▸ **Directions**: Reproduce the records word for word, leaving out any pictures they hold.

=== Begin Enclosure ===

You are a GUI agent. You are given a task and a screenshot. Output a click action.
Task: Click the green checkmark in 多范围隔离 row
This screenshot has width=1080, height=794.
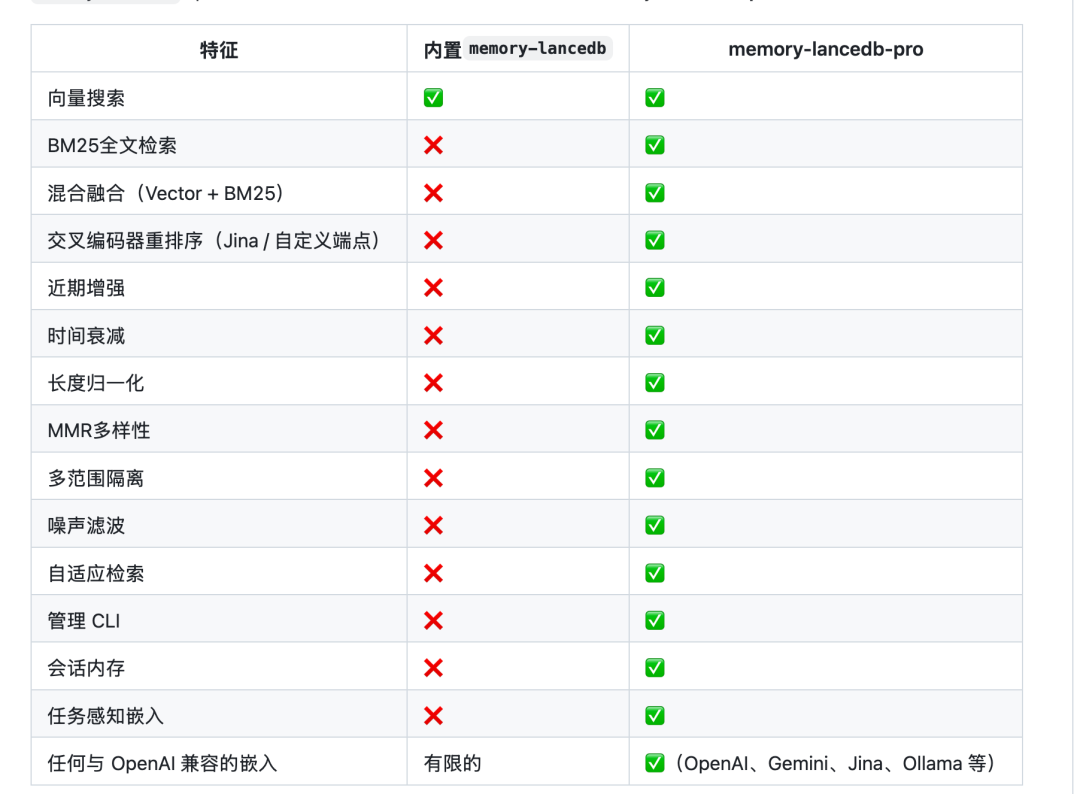pyautogui.click(x=655, y=478)
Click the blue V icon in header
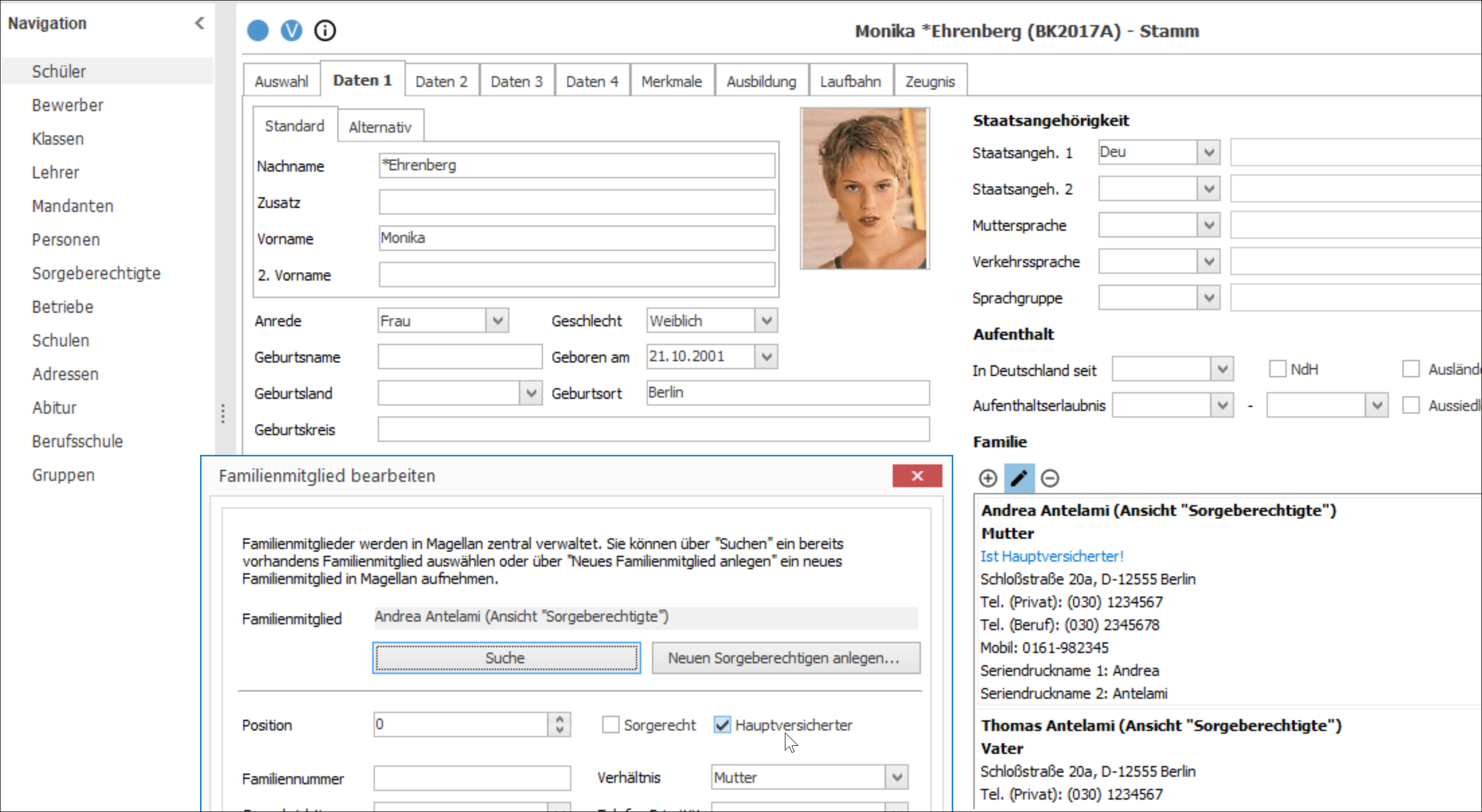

=== End Enclosure ===

▸ **Response to the exercise**:
You are a GUI agent. You are given a task and a screenshot. Output a click action.
Task: Click the green checkmark in 多范围隔离 row
This screenshot has width=1080, height=794.
pyautogui.click(x=655, y=478)
Click the blue V icon in header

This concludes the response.